• Vorliegender Auszug:
######
Der Bürgermeister als Klimaschützer
Wenn Berliner Tagesausflügler am Wochenende den Regionalzug in Trebbin verlassen, wartet am Bahnhof schon ein Elektrobus. Der Rufbus ist das jüngste Kind der Stadt, wenn es um Elektromobilität geht. Aber nur eines von vielen: Auf dem Marktplatz steht eine Ladesäule für Elektroautos. Und für ihre Beschäftigten hat die Stadt zwei E-Autos und zwei E-Fahrräder angeschafft.
Die Idee dazu hatte Bürgermeister Thomas Berger. Seit fast 21 Jahren ist er der Rathauschef in Trebbin. 1995 war er als Amtsdirektor aus Nordrhein-Westfalen nach Brandenburg gekommen.
Aus dem Amt Trebbin wurde 1998 eine Stadt, aus den umliegenden Dörfern Ortsteile und aus Berger der erste hauptamtliche Bürgermeister in der Geschichte Trebbins. „Ich bin quasi reingerutscht in das Amt des Bürgermeisters“, sagt Berger.
######
• Zu erledigende Aufgaben:
1. Erläutere in ein bis drei Sätzen anhand des Auszugs über den Trebbiner Bürgermeister, wie Thomas Berger zum ersten hauptamtlichen Bürgermeister Trebbins wurde.
2. Gib aus dem Auszug über den Trebbiner Bürgermeister den Abschnitt unverändert zurück, der mit den Worten „Die Idee dazu“ anfängt und mit „nach Brandenburg gekommen.“ aufhört.
Die nachstehende Auflistung stammt aus einer anderen Quelle.

• Auszug aus Quelle:
######
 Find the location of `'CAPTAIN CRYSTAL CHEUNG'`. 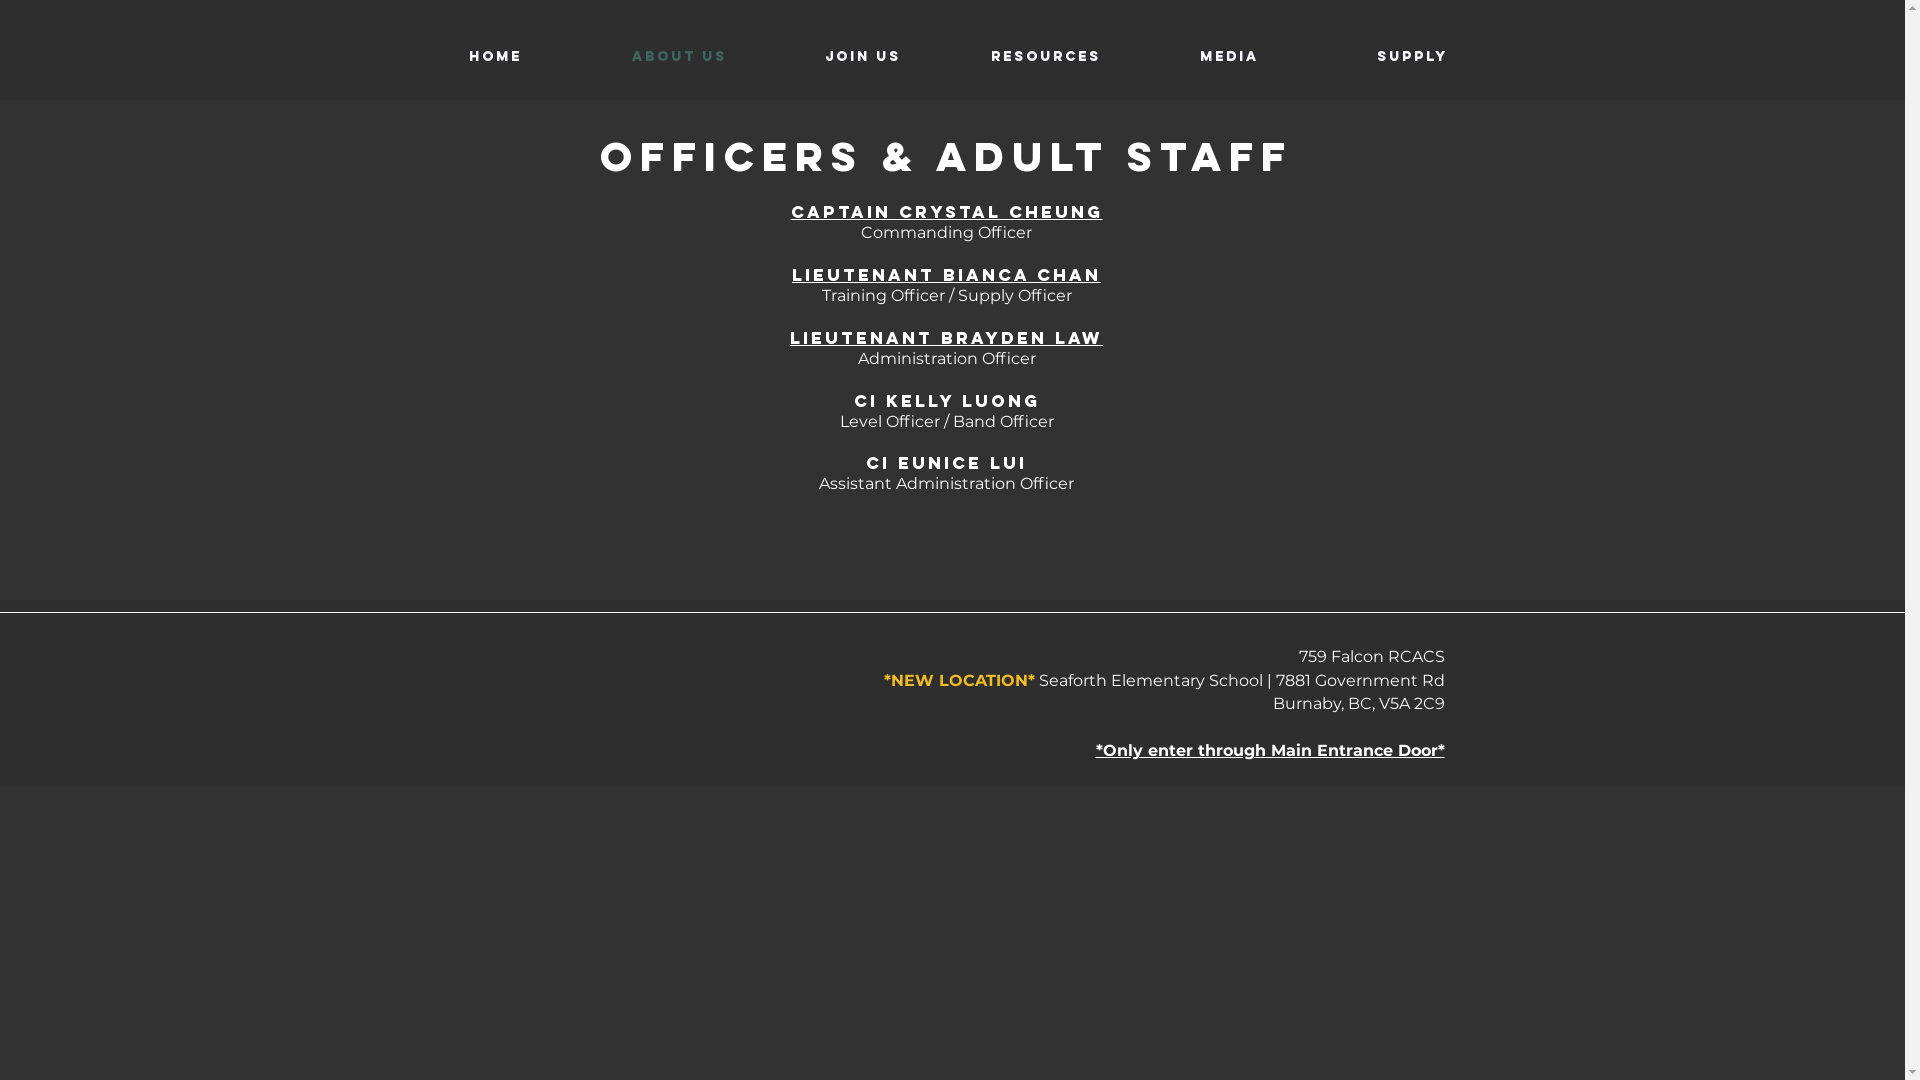

'CAPTAIN CRYSTAL CHEUNG' is located at coordinates (944, 212).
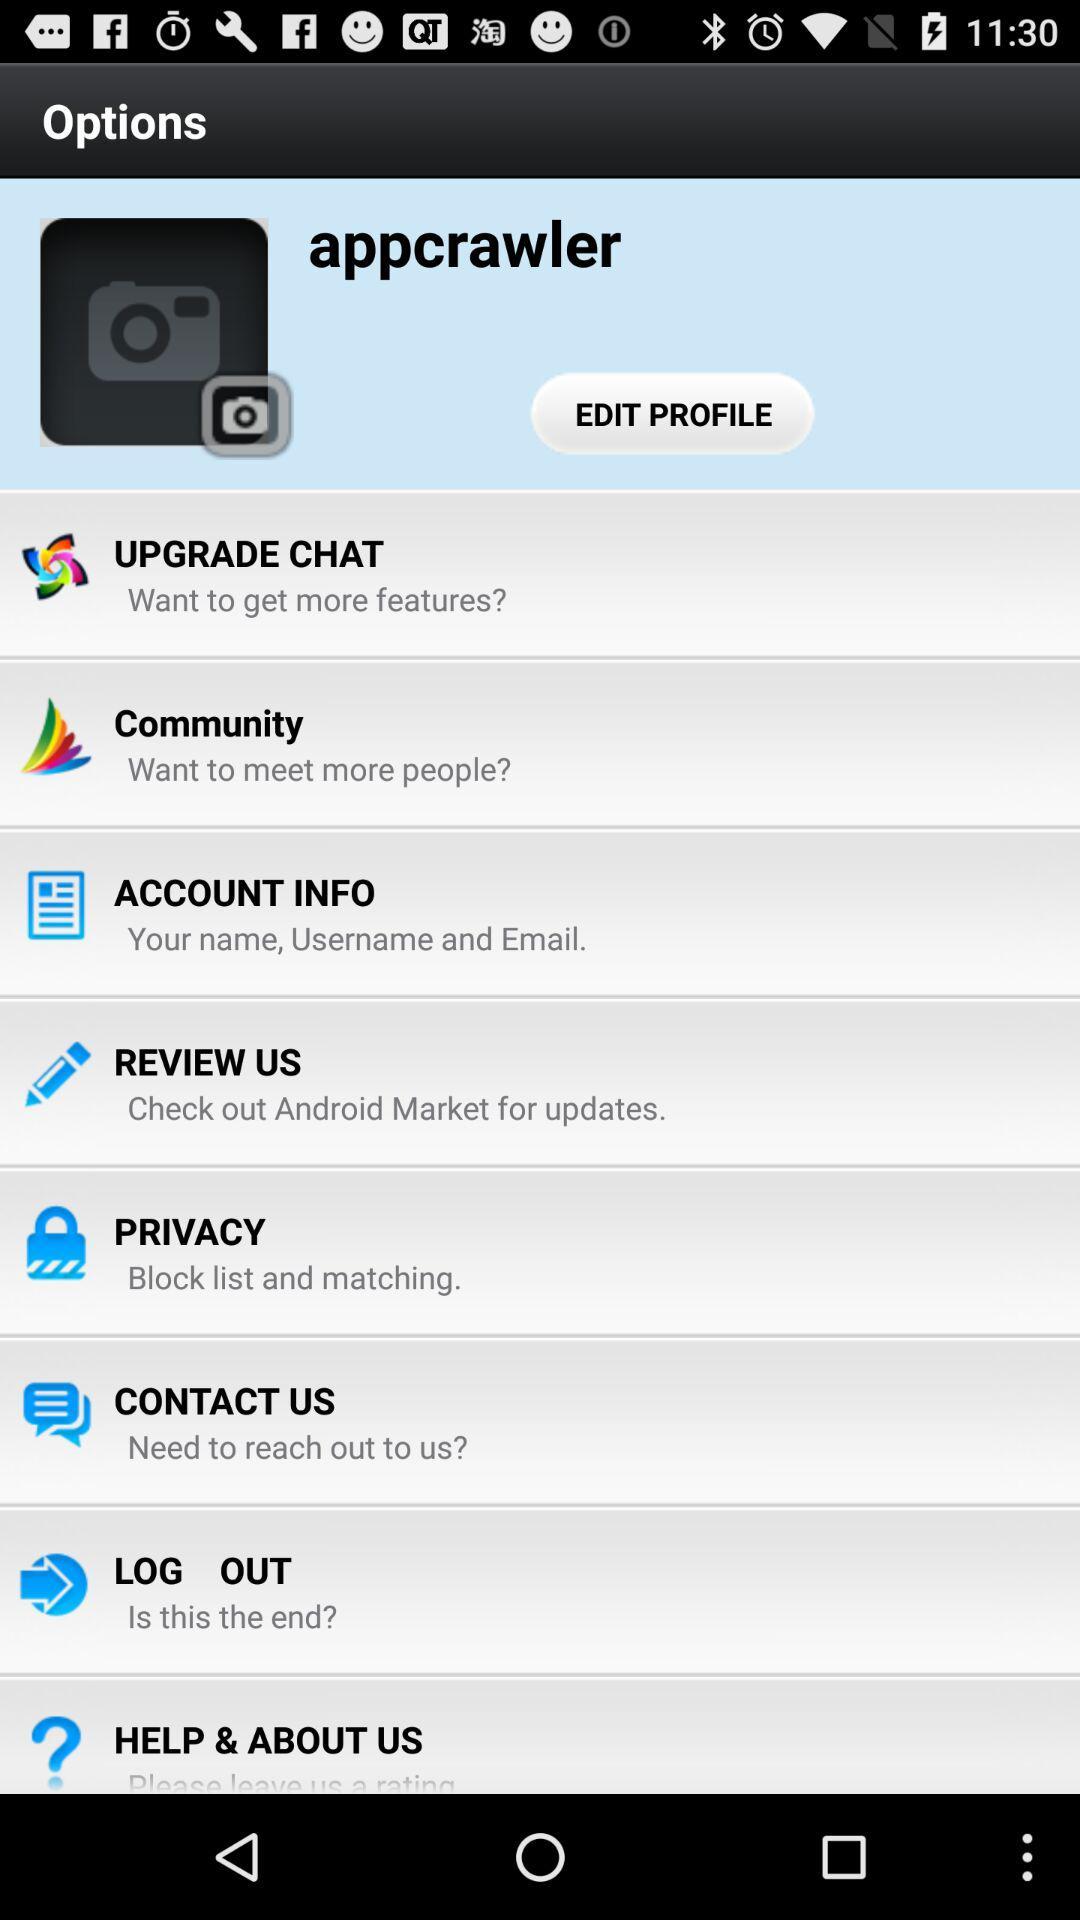 This screenshot has height=1920, width=1080. I want to click on item above the please leave us icon, so click(267, 1738).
######
• Übersicht der Lösungen:
1. Berger kam 1995 als Amtsdirektor aus Nordrhein-Westfalen nach Brandenburg. Als aus dem Amt Trebbin 1998 eine Stadt wurde, wurde er der erste hauptamtliche Bürgermeister in der Geschichte Trebbins. Er selbst sagt, er sei „quasi reingerutscht“ in dieses Amt.

2.
Die Idee dazu hatte Bürgermeister Thomas Berger. Seit fast 21 Jahren ist er der Rathauschef in Trebbin. 1995 war er als Amtsdirektor aus Nordrhein-Westfalen nach Brandenburg gekommen.